Colonized peoples have the choice between acting out of envy or out of emulation, both described by Aristotle. Envy is the pain from another’s joy, whereas emulation, suggests Aristotle, is the pain in oneself from not having the same joy. 

Decolonization and anti-imperialism are together the path of envy. Whether directly, or on another’s behalf, this path points the finger at others’ successes, trying to bring them down.   It blames the colonizer for the woes of the colonized, unsatisfactorily answering how things came to be as they are, what forces gave way to the dominance, citing instead supernatural forces of “chance” and lack of emotional sensibility. 

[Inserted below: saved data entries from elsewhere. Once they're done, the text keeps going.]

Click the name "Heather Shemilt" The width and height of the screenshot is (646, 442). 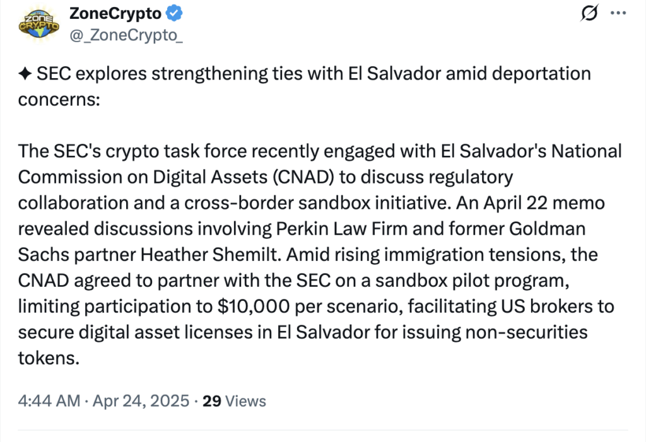tap(209, 255)

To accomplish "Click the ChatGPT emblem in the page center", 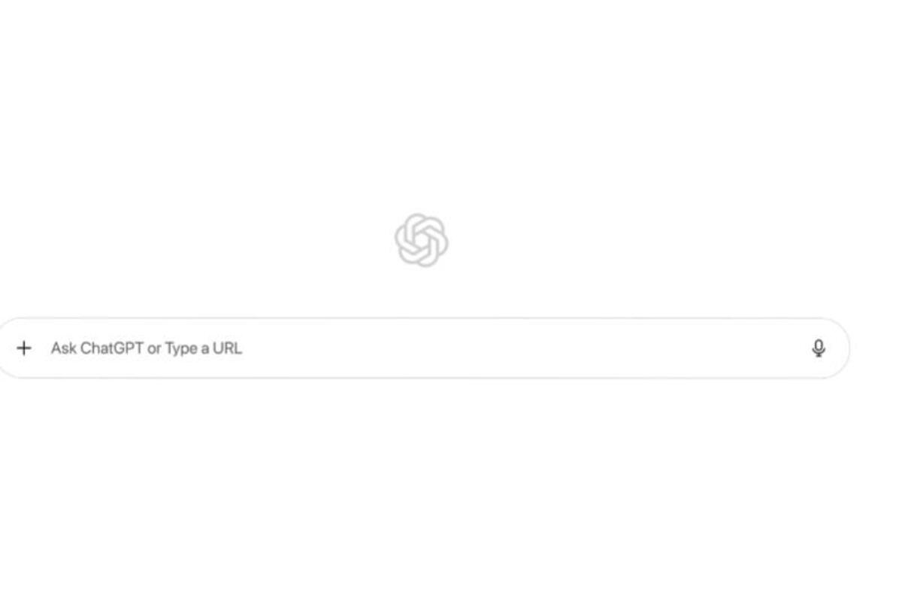I will (x=422, y=240).
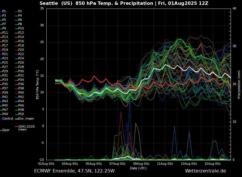Click the 01Aug 00z date tick label

click(46, 164)
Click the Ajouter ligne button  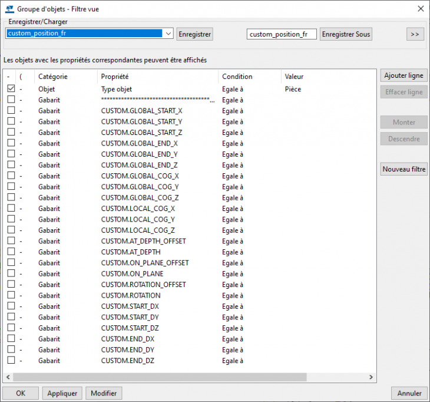point(403,76)
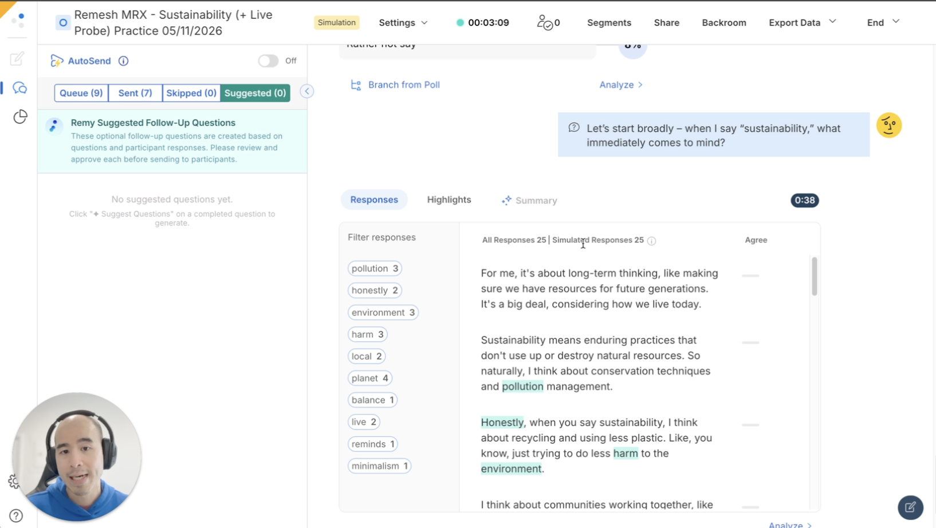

Socialism may appear envious, and indeed in the hands of Marxists it is, and certainly it has aesthetic similarities to anti-colonialism when pitched as “anti-capitalism,” but despite the surface similarities and Marxist infiltration, socialism has its home more in emulation, particularly as it relates to socialism in the form of mutualism, otherwise called “Freemasonry for workers,” by Pierre Charnier. Karl Marx criticized the middle class (“petit bourgeois”) goals of the mutualists, themselves coming from the lower class. Mutualism was, to a certain degree, an emulation of the Enlightenment successes of the middle class. The goal behind early socialism was to make of every person a capitalist, such that capitalism, dependent upon a class of non-owners, no longer persisted. It was about raising up, not taking down (except where necessary to raise up).